The median age in the village was 37.8 years. 25.9% of residents were under the age of 18; 9.8% were between the ages of 18 and 24; 23.3% were from 25 to 44; 27.2% were from 45 to 64; and 13.6% were 65 years of age or older. The gender makeup of the village was 51.2% male and 48.8% female.

===2000 census===
As of the census of 2000, there were 437 people, 163 households, and 109 families living in the village. The population density was 122.2 people per square mile (47.1/km^{2}). There were 170 housing units at an average density of 47.5 per square mile (18.3/km^{2}). The racial makeup of the village was 97.25% White, 0.23% Native American, 0.23% Asian, and 2.29% from two or more races. 1.83% of the population were Hispanic or Latino of any race.

There were 163 households, out of which 37.4% had children under the age of 18 living with them, 60.7% were married couples living together, 0.6% had a female householder with no husband present, and 33.1% were non-families. 30.7% of all households were made up of individuals, and 16.6% had someone living alone who was 65 years of age or older.

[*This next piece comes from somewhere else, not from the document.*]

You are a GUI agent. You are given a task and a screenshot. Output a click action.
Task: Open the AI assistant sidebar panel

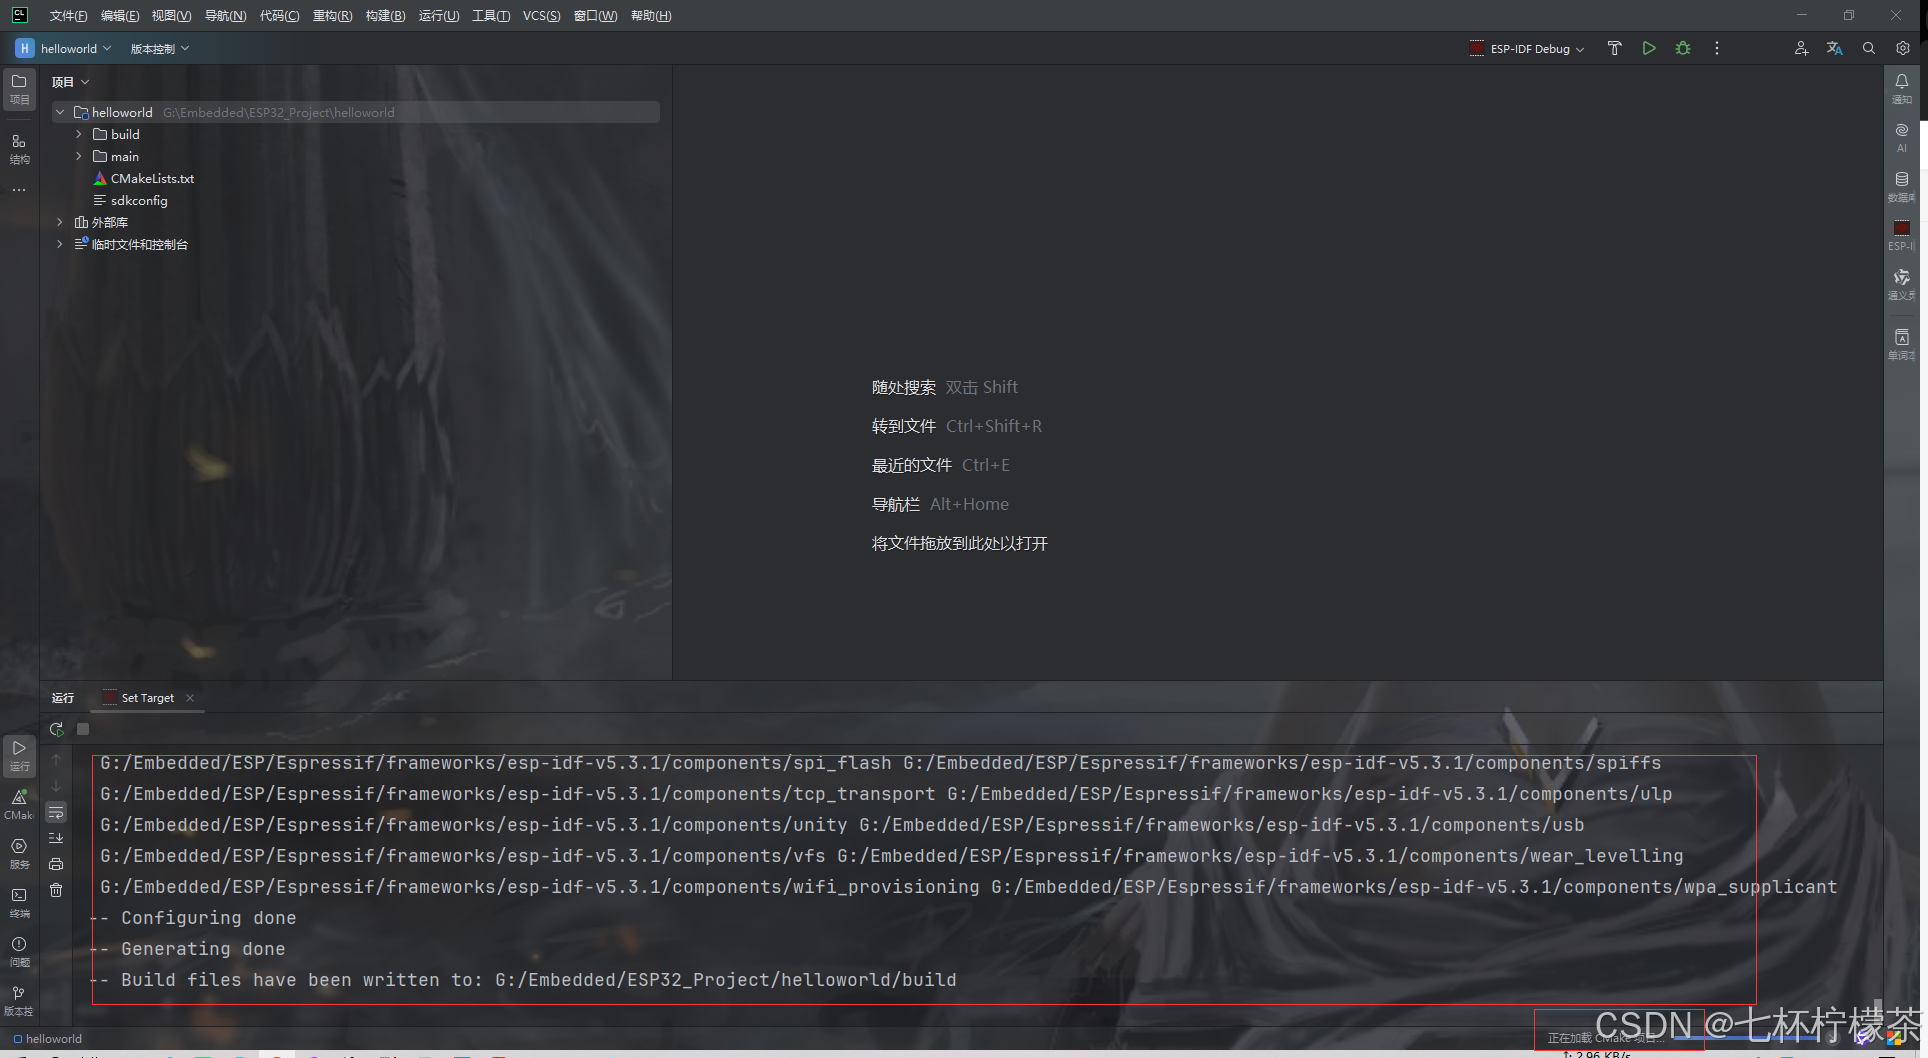pos(1902,137)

The average household size was 2.68 and the average family size was 3.43.

In the village, the population was spread out, with 31.8% under the age of 18, 8.0% from 18 to 24, 26.5% from 25 to 44, 19.7% from 45 to 64, and 14.0% who were 65 years of age or older. The median age was 34 years. For every 100 females, there were 96.8 males. For every 100 females age 18 and over, there were 98.7 males.

The median income for a household in the village was $32,321, and the median income for a family was $41,250. Males had a median income of $29,583 versus $21,250 for females. The per capita income for the village was $12,922. About 5.7% of families and 10.7% of the population were below the poverty line, including 8.8% of those under age 18 and 20.6% of those age 65 or over.

==Education==
Eastman is in the Prairie du Chien Area School District.

==Notable people==
- Barbara Bedford, actress featured in films from 1920 to 1945, was born in Eastman.